Compounds 5426202, 5421384 and 5428736 were analyzed for identity and purity using 1H NMR and LC-MS. NMR samples were prepared by weighing ~5 mg of each compound, and dissolving in 0.6 mL deuterated DMSO. Observed NMR spectra were compared to the corresponding spectra predicted by the CS ChemBioOffice 2008 software package.65 Purity determinations for each compound were done using LC-MS on a Waters uPLC instrument with PDA detector and a Waters ZQ mass spectrometer, with C8 BEH 1.7mm and 2.1 × 50mm columns. Column temperature was 25°C. The solvents used for the mobile phase gradient were 95:5 water:acetonitrile with 0.1% formic acid, and 95:5 acetonitrile:water with 0.1% formic acid. The PDA wavelength was set to 220 nm, with a mass range of 150–800 and ESI positive mode mass detection. All associated spectra, and the LC-MS solvent gradient table, are provided in Supporting Information.

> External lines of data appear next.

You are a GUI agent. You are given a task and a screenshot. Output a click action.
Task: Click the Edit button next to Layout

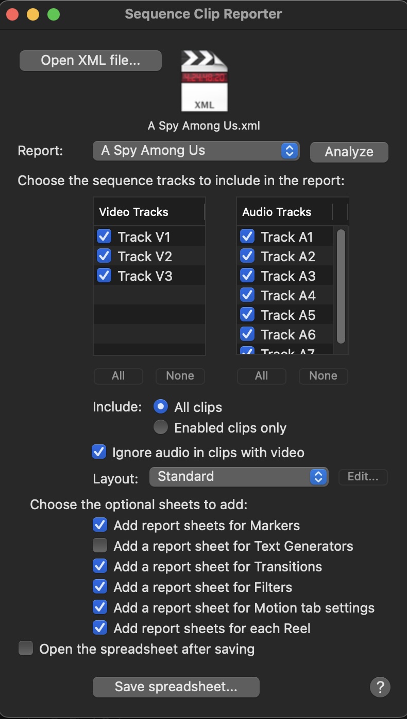[x=363, y=476]
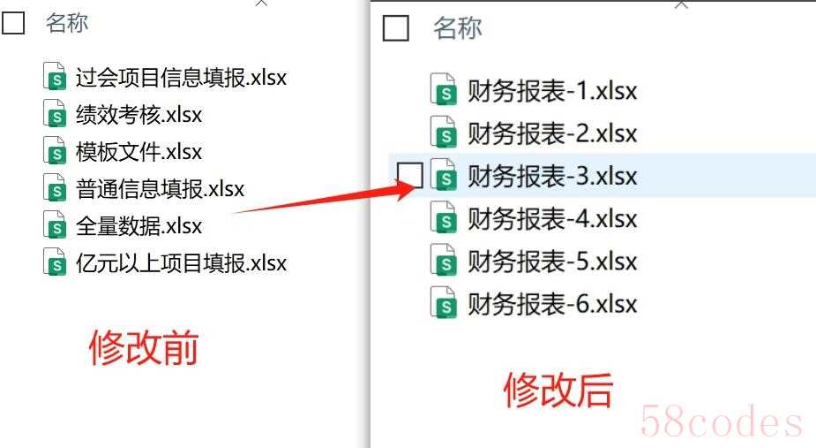The image size is (816, 448).
Task: Click the sort chevron above right 名称 column
Action: pyautogui.click(x=681, y=5)
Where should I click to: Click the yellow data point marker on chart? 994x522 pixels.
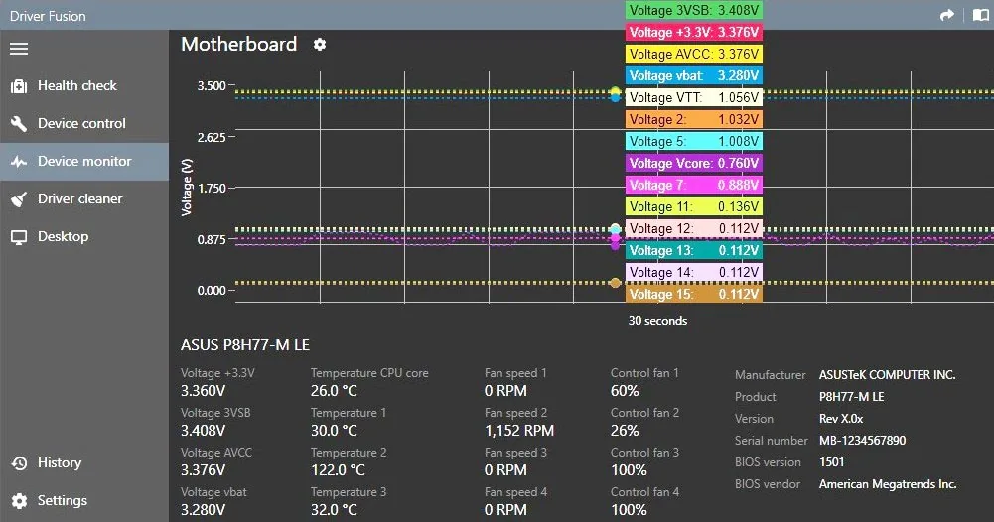pyautogui.click(x=615, y=92)
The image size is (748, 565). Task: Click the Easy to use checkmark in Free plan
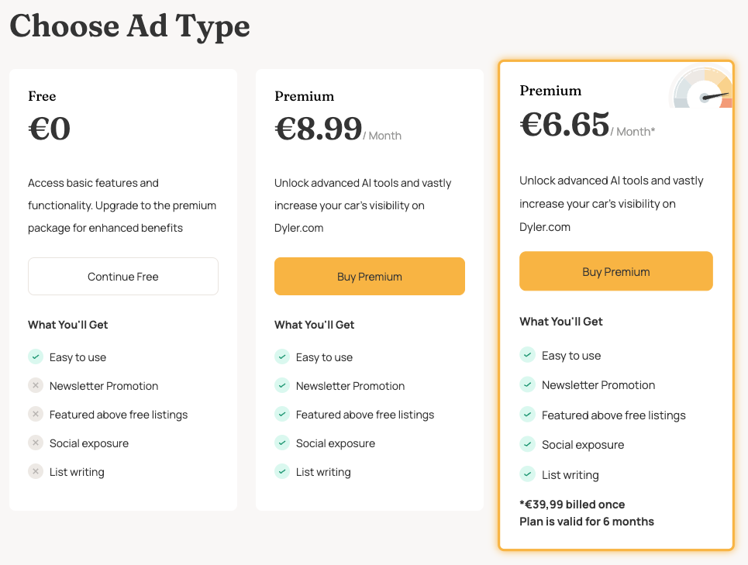(x=36, y=357)
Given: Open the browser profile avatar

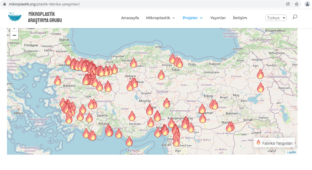Looking at the screenshot, I should pos(306,4).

The authors express their appreciation to Dr. Stephen Leppla for generously providing the BH450 and BH450/pSJ115 attenuated strains of Bacillus anthracis for in-house LF enzyme expression. The authors also gratefully acknowledge Jennifer Nguyen and Darlene Charboneau for valuable contributions. This work was supported in part by the National Institutes of Health (R01 AI083234-01 to E.A.A.), the University of Minnesota Department of Medicinal Chemistry, the University of Minnesota Institute for Therapeutics Discovery and Development, the University of Minnesota Supercomputing Institute for Advanced Computational Research, the University of Minnesota Undergraduate Research Opportunities Program, and the University of Minnesota Academic Health Center.